Above everything else was waking on a summer morning with nothing crowding my day. “What’s next?  Maybe breakfast?  Or do bother to dress first?  I wonder what’s on tv?”
 I had a bike and could ride from one end of my home town in Dakota Territory to the other.  My destination was often Greg’s house.  Greg’s mother still cooked gigantic portions (Greg had a bevy of older sisters) and was generous enough to feed the likes of me.  He also had a computer which at that time was still something of a novelty. 

So here’s the story…Twelve and thirteen year old boys are sometimes incapable of seeing the consequences of their actions.  Their eyes are blind to the subtle angst of those around them and if they aren’t told directly they may never come to understand.

Case in point:  Nothing was more enjoyable than spending hours at the Southside Pool in Dickinson, Dakota Territory.  Greg and I would many times go swimming immediately after lunch (What cramps?  I still don’t get it?  Are they an urban myth?), journey back to Greg’s house for supper, then go night swimming.  Why not?  We didn’t have anything else to do.  Only after the sun had finally drifted below the horizon would I wheel my bike home.  Too exhausted to shower or bathe, I would collapse in my bed and sleep without the pester of an alarm clock. 

When the next morning arrived, I would do it all over again.  What was the point in showering?  I soaked for hours in a pool filled with chlorine!  All week long I would go through the same procedure:  eat, swim, bike, and sleep.  As it turned out, I only bathed on Sunday mornings for church.  I lived in my swimming trunks.  Being twelve is GREAT! 

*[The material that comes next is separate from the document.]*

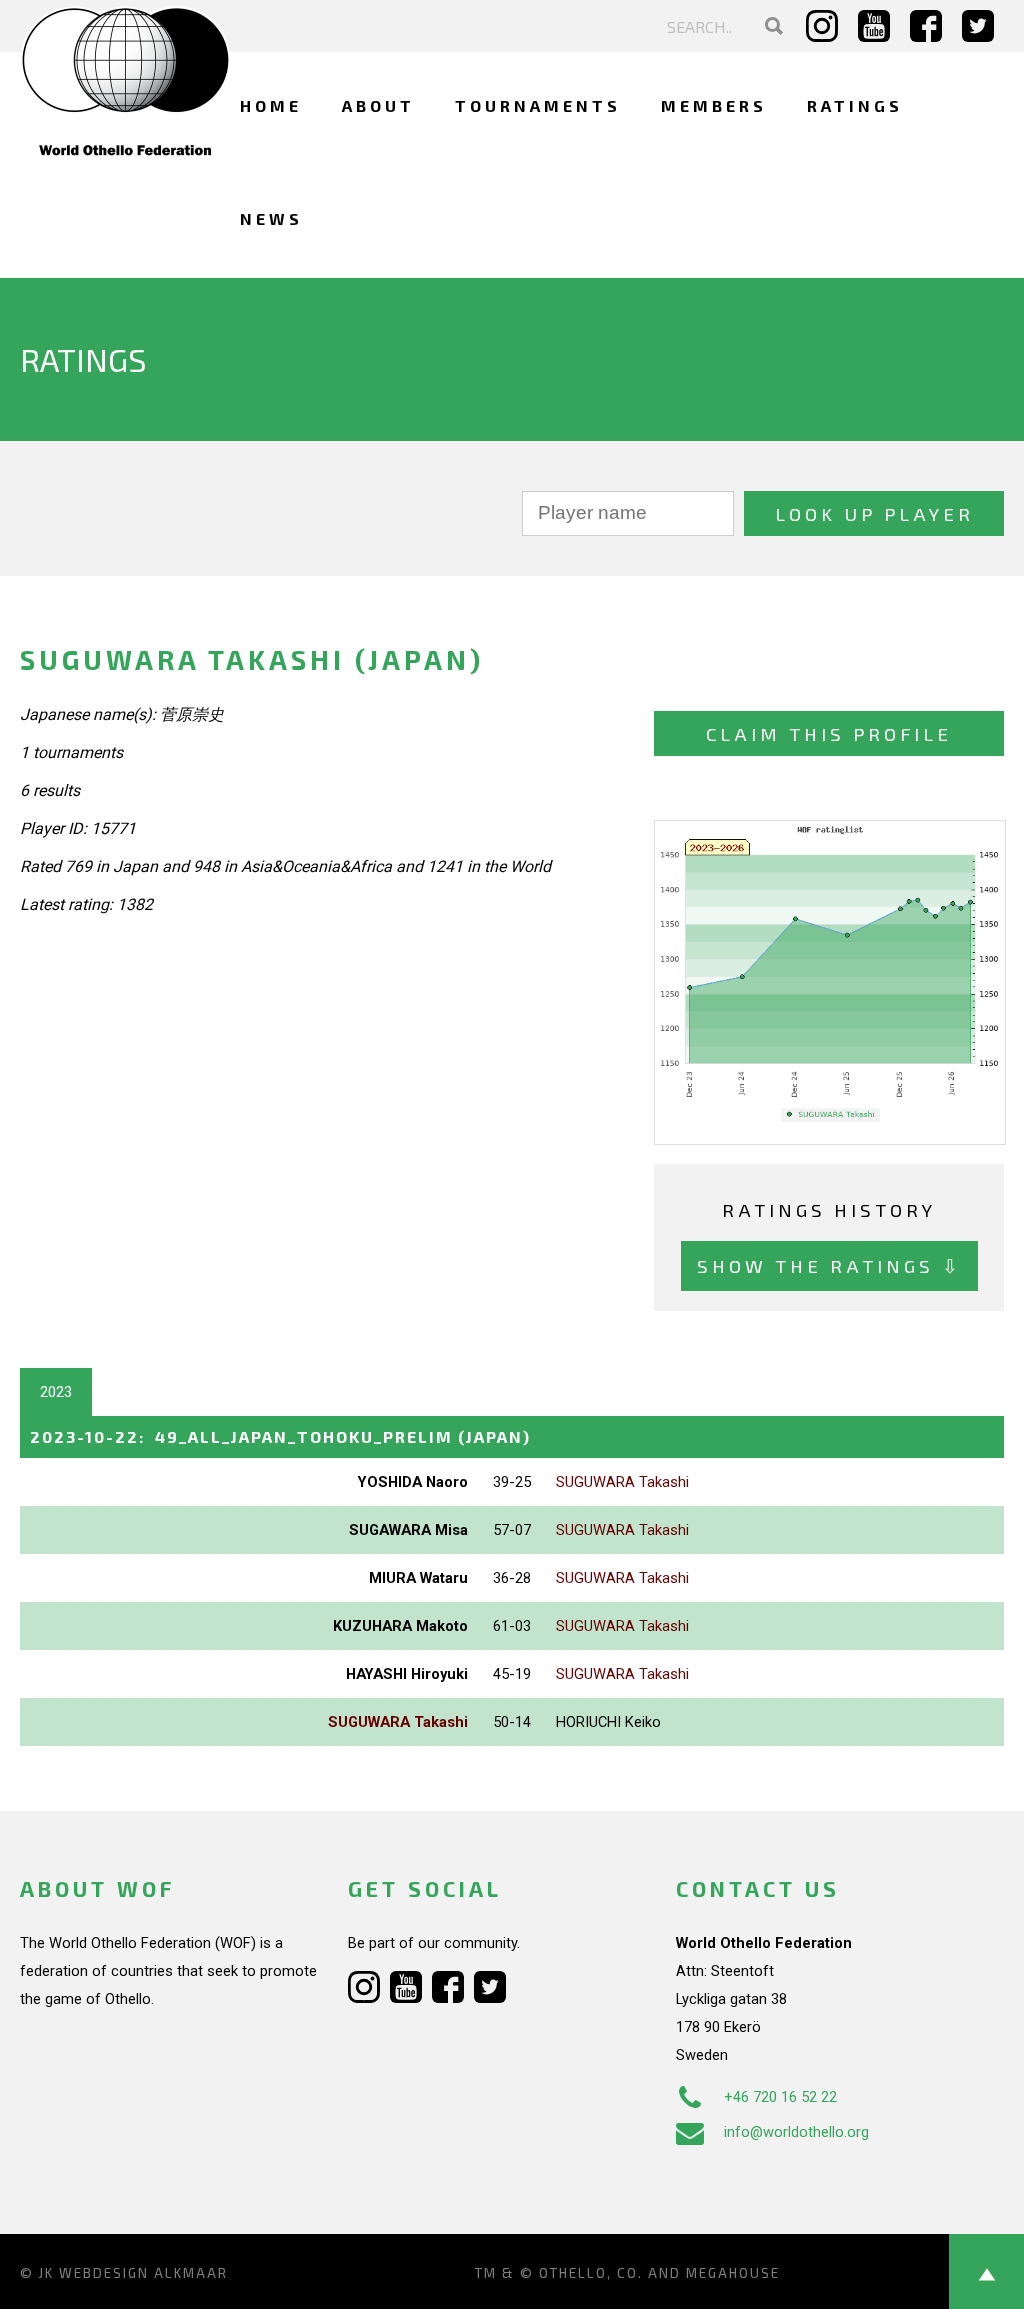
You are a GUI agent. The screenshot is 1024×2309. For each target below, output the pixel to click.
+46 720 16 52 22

Something cosmic occurred two summers in a row.   Even now I have a hard time believing it was mere coincidence.  On the last day of the Southside Pool’s summer swim schedule, I tore my swimming trunks going off the diving board.  The trunks had worn so thin that the material (synthetic as it was) simply could not hold any longer.  I remember coming up from both of those last dives and carefully swimming over to Greg.

 

“Geesh Matt, what was that?  It sounded like you ripped one.”

Through gritted teeth I replied, “I did but it wasn’t gas Greg.  My trunks ripped!”

Greg’s eyes widened a bit.  “Really?  Wow again!?  Didn’t that happen last summer?  I guess we’d better go get some supper huh?”

“Yep, it looks like summer vacation is over.”